When you take a loan, do you automatically assume that the bank which is offering the lowest interest rate is the best choice? But the fact is, there are other charges or fees which you need to pay too, and after factoring them in your loan cost, you get the annual percentage rate, or APR.
Here, we’ll be going into some detail about APR:
The actual yearly cost of your loan for any given tenure is your APR. It totals your interest fees along with any other charges levied by the lender, such as processing fees, insurance costs, among other things.
APR is calculated in percentage and it may be the same as or higher than the interest rate charged on loan.
Here’s the formula that you can use as an APR calculator:
APR= [{(Fees + Interest)/ Principal}/ n]*365*100
The n represents the tenure of the loan in the number of days.
Naturally, you desire a low interest rate when you apply for a personal loan. Consequently, you’ll be most drawn to the banks which offer you the lowest rate. However, as we’ve now learnt, you’ll only know of the actual lending cost after you’re done calculating the APR.

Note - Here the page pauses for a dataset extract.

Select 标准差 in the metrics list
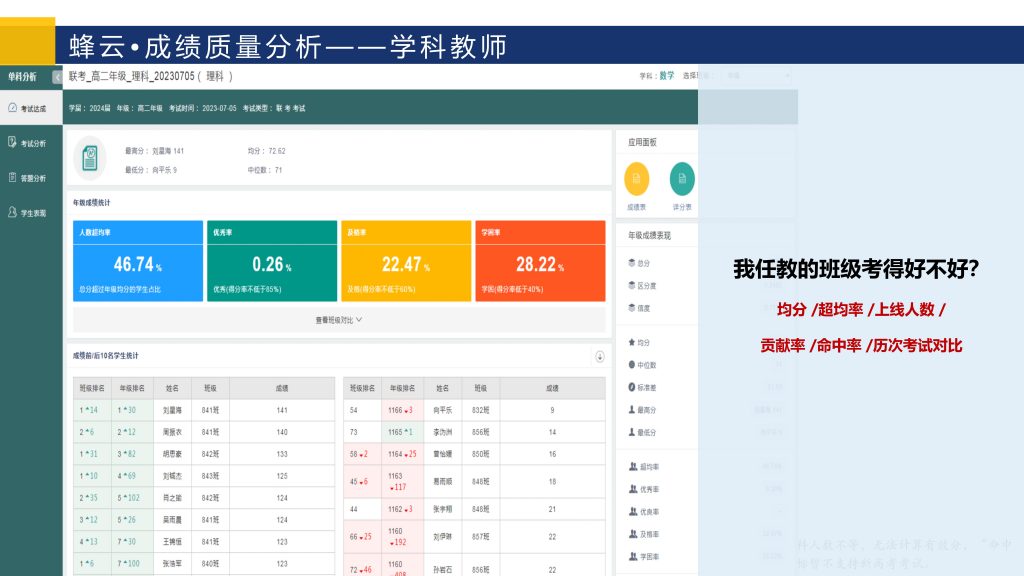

That’s why you need to be aware of the many small but significant charges levied by the banks on their personal loan and only then come to a decision. Also, note that annual percentage rate doesn’t work for floating interest rate. It’s only meant for fixed interest loans such as a personal loan.
Always remember that the banks will not bother to inform you about APR and it’s something you need to figure out on your own. This is commonplace in most financial institutes, unfortunately. Fortunately, with increased awareness thanks to the internet, more and more people are developing awareness about the importance of APR.